Even when Britain was booming, and unemployment was at a historical low, there was resentment against immigrant workers, who at that time were accused not only of "taking" jobs but also of keeping wages low. Now, as many people face uncertain and sometimes desperate times, a destabilising and ugly increase in those sorts of resentments has to be expected. Yet the British Chamber of Commerce has already made a tacit declaration that such perilous issues are of no concern to it. The body simply insists that during competitive times in the global market, contracts like those offered at the Lindsey refinery are likely to become more common.

During the recession of the 1980s, the television comedy drama Auf Wiedersehen, Pet entertained a traumatised nation with tales of a group of British construction workers who had been compelled to seek work in Germany, and accept extremely modest working conditions as they did so. It's notable that the first widespread outpouring of frustration during this recession focuses on the opposite scenario.

No doubt, as unemployment bites, many more ordinary British workers will feel compelled to go where they can find work in turn. The commercial advantages of having dedicated forces living virtually on site, with nothing in the way of tiresome things like family interaction to distract them from their work, are clear. The social price such dismal practices exact is every bit as obvious, and is only likely to become more so.

Brown's anti-protectionist stance looks more threadbare by the day. Another reminder that it's nice to be nice has been directed at supermarkets. They are accused of undermining the Government's attempts to persuade us to buy British by labelling foreign meat in ways that suggest it is home produced. It's a shame really that no one took a more robust stand on this earlier, simply in on the principle that honesty is desirable, and attempting to gull King Consumer is not.

Should the world know if Amy's away?

Amy Winehouse has something new to add to her long list of troubles – the burglary of her London home while she was on holiday in St Lucia.

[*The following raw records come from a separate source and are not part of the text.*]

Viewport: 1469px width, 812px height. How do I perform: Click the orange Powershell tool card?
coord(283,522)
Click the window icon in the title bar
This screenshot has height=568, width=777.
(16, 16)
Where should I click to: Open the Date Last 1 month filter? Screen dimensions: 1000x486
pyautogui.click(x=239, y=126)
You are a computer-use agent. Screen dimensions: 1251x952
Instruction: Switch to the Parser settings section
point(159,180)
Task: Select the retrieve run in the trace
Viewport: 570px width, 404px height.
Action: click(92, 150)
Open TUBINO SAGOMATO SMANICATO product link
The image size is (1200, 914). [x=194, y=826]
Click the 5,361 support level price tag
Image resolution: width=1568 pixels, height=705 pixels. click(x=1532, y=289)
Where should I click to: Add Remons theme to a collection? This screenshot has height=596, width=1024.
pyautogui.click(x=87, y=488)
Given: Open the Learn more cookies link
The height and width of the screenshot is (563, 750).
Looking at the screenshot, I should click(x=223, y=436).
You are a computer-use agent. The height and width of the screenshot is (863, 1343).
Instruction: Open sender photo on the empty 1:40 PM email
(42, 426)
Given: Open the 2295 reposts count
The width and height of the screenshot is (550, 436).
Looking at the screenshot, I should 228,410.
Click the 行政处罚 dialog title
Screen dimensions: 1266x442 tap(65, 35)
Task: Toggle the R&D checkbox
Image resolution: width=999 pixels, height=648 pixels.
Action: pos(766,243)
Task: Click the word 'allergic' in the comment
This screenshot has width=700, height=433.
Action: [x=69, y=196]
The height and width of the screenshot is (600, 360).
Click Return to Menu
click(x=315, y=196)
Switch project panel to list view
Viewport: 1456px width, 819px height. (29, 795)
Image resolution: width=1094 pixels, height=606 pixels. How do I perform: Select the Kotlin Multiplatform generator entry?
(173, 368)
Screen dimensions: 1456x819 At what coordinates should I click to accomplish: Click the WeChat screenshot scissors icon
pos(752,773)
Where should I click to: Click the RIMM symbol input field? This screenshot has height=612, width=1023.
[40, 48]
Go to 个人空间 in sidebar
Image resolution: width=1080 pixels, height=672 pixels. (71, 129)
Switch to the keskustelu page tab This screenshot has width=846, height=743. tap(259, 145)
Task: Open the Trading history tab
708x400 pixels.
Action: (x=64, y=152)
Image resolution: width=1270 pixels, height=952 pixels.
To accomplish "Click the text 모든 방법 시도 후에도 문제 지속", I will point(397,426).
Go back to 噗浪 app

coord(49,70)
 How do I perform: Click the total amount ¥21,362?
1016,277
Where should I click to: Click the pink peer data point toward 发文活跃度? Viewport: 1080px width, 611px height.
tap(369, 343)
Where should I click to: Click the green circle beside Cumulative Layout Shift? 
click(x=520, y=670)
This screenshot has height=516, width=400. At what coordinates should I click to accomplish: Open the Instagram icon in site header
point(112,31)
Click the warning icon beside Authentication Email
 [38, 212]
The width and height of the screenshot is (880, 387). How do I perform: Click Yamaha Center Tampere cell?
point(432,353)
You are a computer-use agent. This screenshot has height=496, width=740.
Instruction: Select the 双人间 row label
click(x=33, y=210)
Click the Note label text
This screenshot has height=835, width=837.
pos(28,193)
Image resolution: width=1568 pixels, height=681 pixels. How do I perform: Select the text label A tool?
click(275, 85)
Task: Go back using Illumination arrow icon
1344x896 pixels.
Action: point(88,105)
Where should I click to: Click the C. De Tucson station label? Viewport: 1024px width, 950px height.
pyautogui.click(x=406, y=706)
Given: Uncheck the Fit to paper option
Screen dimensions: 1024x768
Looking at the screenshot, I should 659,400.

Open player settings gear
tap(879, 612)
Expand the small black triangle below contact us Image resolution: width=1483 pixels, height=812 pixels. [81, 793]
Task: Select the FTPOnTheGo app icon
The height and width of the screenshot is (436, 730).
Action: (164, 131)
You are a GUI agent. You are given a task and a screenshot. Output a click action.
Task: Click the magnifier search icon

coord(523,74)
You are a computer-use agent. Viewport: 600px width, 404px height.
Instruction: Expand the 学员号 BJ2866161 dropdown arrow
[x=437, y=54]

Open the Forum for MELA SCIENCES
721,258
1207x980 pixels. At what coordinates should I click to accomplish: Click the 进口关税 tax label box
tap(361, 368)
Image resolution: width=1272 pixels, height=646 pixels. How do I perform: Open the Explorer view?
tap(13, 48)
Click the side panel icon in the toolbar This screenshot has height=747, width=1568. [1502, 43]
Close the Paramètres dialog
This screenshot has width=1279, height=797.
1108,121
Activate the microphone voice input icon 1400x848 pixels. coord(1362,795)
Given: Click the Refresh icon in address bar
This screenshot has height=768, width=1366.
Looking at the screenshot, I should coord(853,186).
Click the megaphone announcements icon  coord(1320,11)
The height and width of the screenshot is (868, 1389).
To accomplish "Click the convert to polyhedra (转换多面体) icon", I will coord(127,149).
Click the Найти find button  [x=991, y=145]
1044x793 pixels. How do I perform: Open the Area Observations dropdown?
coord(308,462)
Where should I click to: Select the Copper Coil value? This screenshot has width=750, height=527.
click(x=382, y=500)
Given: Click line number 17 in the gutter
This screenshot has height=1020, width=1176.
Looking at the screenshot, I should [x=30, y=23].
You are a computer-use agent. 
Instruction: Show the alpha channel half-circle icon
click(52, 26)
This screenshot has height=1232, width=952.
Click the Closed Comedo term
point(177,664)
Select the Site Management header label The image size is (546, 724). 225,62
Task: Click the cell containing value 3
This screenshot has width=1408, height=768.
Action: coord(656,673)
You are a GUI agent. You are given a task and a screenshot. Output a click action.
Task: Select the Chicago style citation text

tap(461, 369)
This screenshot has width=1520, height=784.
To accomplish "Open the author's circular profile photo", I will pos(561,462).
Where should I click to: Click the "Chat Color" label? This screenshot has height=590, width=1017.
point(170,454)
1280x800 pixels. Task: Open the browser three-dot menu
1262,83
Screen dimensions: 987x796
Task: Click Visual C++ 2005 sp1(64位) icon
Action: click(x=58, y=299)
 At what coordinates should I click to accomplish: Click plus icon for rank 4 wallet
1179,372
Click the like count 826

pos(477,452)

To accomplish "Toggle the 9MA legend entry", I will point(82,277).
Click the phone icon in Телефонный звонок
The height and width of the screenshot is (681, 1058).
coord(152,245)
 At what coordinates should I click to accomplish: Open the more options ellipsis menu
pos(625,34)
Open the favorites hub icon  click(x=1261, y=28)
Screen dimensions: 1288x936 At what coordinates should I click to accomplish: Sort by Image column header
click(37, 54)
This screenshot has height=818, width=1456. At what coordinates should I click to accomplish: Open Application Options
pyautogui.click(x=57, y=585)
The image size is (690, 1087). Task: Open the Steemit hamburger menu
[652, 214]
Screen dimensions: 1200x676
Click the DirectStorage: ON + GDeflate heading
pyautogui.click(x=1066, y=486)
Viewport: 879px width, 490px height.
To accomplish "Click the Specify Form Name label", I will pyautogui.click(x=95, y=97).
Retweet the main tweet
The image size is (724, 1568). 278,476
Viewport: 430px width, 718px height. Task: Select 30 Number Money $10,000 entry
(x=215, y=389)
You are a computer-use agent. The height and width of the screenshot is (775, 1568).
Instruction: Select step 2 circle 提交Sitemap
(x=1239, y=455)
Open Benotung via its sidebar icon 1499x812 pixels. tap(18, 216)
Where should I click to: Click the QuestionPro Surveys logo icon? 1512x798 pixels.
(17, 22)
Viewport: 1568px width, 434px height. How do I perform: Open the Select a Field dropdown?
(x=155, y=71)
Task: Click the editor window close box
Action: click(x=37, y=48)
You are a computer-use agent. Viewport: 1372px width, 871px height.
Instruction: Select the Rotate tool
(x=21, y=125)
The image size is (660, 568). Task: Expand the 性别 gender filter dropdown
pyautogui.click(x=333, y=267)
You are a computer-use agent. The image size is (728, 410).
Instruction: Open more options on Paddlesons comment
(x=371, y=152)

The crime is hardly surprising. Burglary is proving a popular pastime at present, and all those likely to have their holiday habits reported in the media need to bear this in mind.

Thanks to the intrusive but lucrative trade in photographs of the private lives of celebrities, the homes of the famous are easy to spot because they always have gangs of snappers standing around outside them. Thanks to the dedicated working of the same trade, any fool can work out when the homes of publicity magnets are empty.

High-profile footballers in some parts of the country have already become used to burglaries during away matches. It's hard to believe that the empty homes of the rich and highly publicised are not going to be targeted even more enthusiastically in future. No doubt the taxpayer, rather than those profiting from the dissemination of endless bikini shots, will have to foot the bill for any extra police vigilance deemed necessary.

The price others paid for John Martyn's creativity

I love John Martyn's music. But I had the misfortune to be sitting near his party in an Edinburgh bar in the early 1980s. It took me a while before I could reconcile the sweet romanticism of his songs with the rude, drunk, aggressive and demanding boor who had dominated everybody's evening.

It was tragic to observe over the years that he grew no wiser as he grew older, even though his self-destructive ways led to leg amputation, then early death. Like a lot of creative types, Martyn, right, died believing that his dreadful behaviour was justified because of his art, and even that the latter would not have existed or thrived without the former.

It's a great shame that he never ever stopped to ask why so much of his most celebrated work had already been completed while he was still a young man, less damaged by the ravages of his poor lifestyle choices. It's amazing, really, that even though the spectacle of talent squandered in such a way is ubiquitous, the myth of the desirability of creative chaos, and artistic "suffering", maintains such a firm cultural hold.